THE BLOG
08/15/2012 01:02 pm ET Updated Oct 14, 2012

Paul Ryan: the Bane of Mitt Romney

Mitt Romney gave up a lot when he picked Paul Ryan.

He gave up his central argument for the presidency -- that business experience is the chief requirement for the job. By picking a career politician he is conceding that yes, maybe you can be an effective leader if you didn't spend your professional life making millions off of workers you fired.

He gave up the notion that he is the candidate for the middle class. By elevating the author of a plan that Newt Gingrich referred to as "right wing social engineering" because of the way it transfers trillions of dollars worth of the tax burden onto the middle class, he's making a big bet that trickle down economics are back.

And he gave up the fight that this would be a referendum on the president. Mitt Romney is unequivocally moving to make this race a choice between two vastly different visions for this country. The president's vision -- which has led to the creation of more than four million jobs in this recovery and an economy that is growing. And Romney's vision -- a plan that actually increases our deficit, devastates Medicare and radically shifts the tax burden onto the middle class with tax cuts for the wealthy.

I don't blame him for abandoning the referendum, it was a race he was clearly losing. And after failing to define himself and his business record and even his time as a governor, he fell behind. By the numbers, he's five points down in the Real Clear Politics average for this race.

But let's take a closer look at what Romney's nominee really wants for our country.

In a race where Romney has made the charge of class warfare against Democrats, he is waging it with this pick. The Ryan Plan would be the largest redistribution of wealth in American history -- trillions in tax breaks for millionaires, paid for by devastating Medicare and dramatically cutting investments in clean energy and education. But even with all these cuts, he protects billions in special tax breaks for the oil industry.

The Ryan Plan would convert Medicare into a voucher system. Instead of guaranteed benefits, seniors would be given a voucher that declines in value and be on their own to find insurance, costing individual seniors $6,400 a year more. If the Romney-Ryan voucher wasn't enough for quality health care, too bad.

Essentially ending Medicare isn't enough to pay for all of the Romney-Ryan tax breaks for the rich so they also propose undermining virtually every investment in our economic future. Education, from head start to college, would be made unaffordable for millions of middle class families. Investments in research, science and technology would be gutted, making America less competitive. And the clean energy jobs of the future would be shipped to China because Romney and Ryan want to continue tax breaks that benefit the big oil executives bankrolling their campaign.

And, as I noted, even with all these damaging cuts to the middle class, the Romney-Ryan Plan would still increase the debt because of their singular focus to helping millionaires like themselves pay less in taxes.

- _DATA RECORDS_:
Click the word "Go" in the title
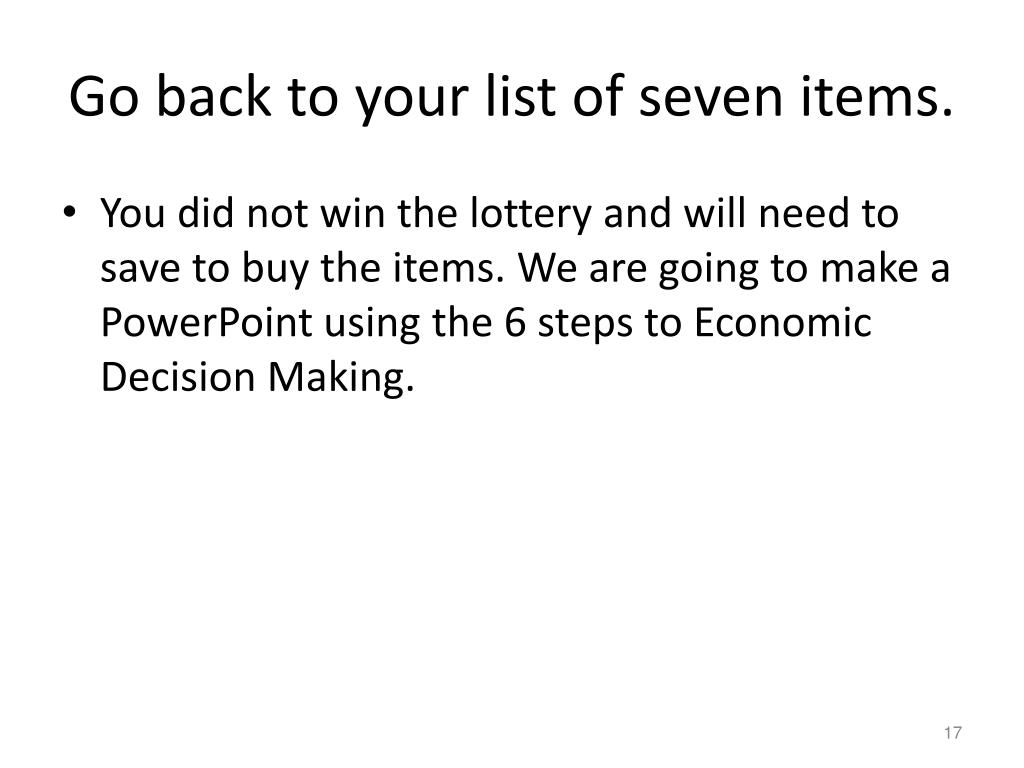This screenshot has height=768, width=1024. [x=104, y=97]
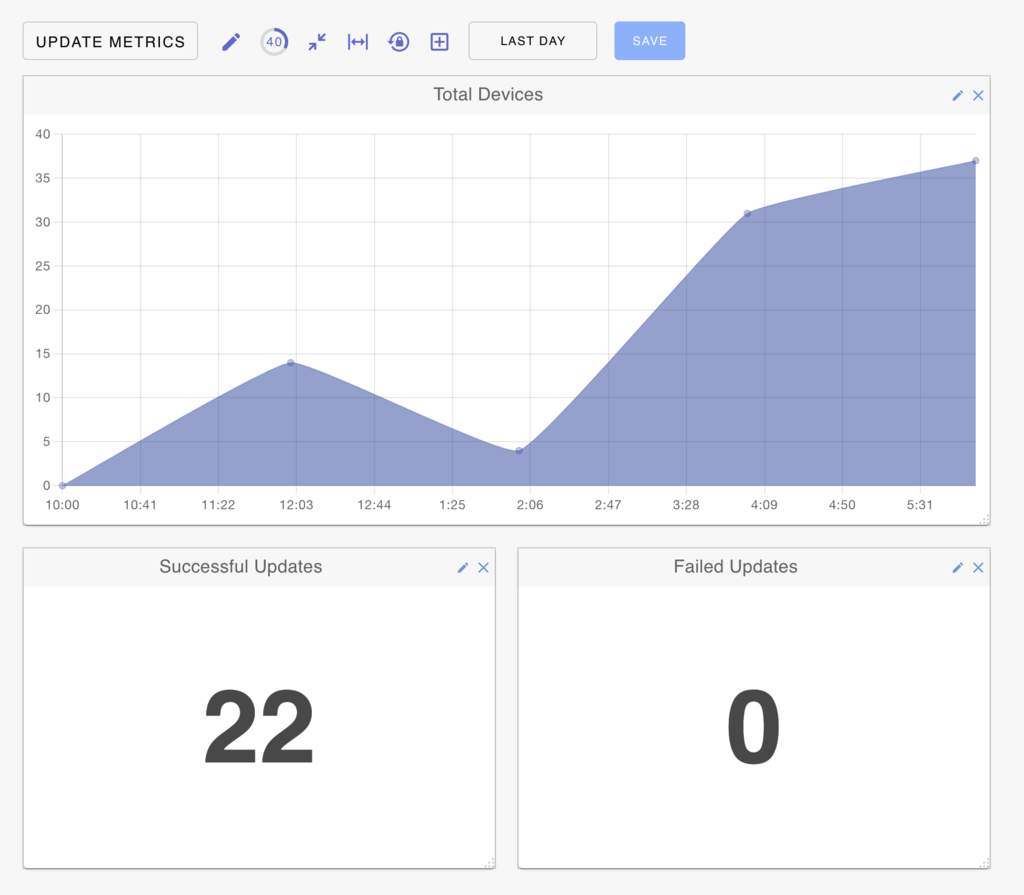
Task: Save the dashboard with the Save button
Action: pos(649,41)
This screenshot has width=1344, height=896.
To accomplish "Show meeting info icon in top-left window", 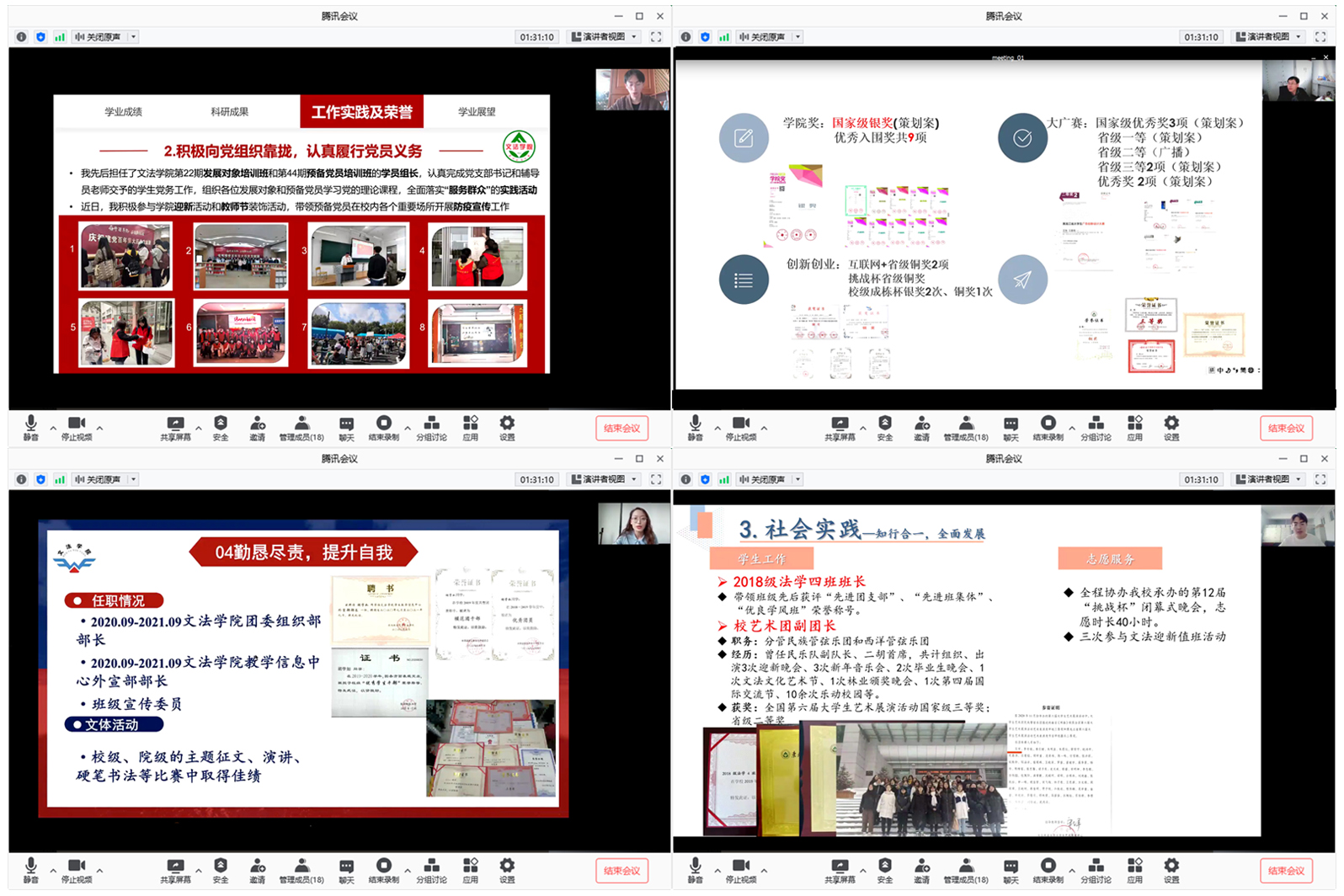I will coord(21,37).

- _EXERCISE REQUIREMENTS_:
A – Summarize the post on Paul Ryan in two sentences.
B – Print everything in the post on Paul Ryan from "I don't blame" down to "for this race.".
C – State whether each statement agrees with the post on Paul Ryan, answering yes or no and quoting the deciding words: (i) Romney is five points down in the Real Clear Politics average. (ii) The Ryan Plan would eliminate special tax breaks for the oil industry. (iii) The voucher would cost individual seniors $4,600 a year more.
Rely only on the post on Paul Ryan, not on the items.

- _SOLUTIONS TO THE PROBLEMS_:
A – The post on Paul Ryan argues that by choosing Ryan, Mitt Romney gave up his claim that business experience is the chief requirement for the presidency, his claim to be the candidate of the middle class, and his effort to make the race a referendum on the president. It contends that the Ryan Plan would give trillions in tax breaks to millionaires, paid for by converting Medicare into a voucher system and cutting investments in education, research and clean energy, while still increasing the debt.

B –
I don't blame him for abandoning the referendum, it was a race he was clearly losing. And after failing to define himself and his business record and even his time as a governor, he fell behind. By the numbers, he's five points down in the Real Clear Politics average for this race.

C –
(i) Yes: "By the numbers, he's five points down in the Real Clear Politics average for this race."
(ii) No: "But even with all these cuts, he protects billions in special tax breaks for the oil industry."
(iii) No: "costing individual seniors $6,400 a year more."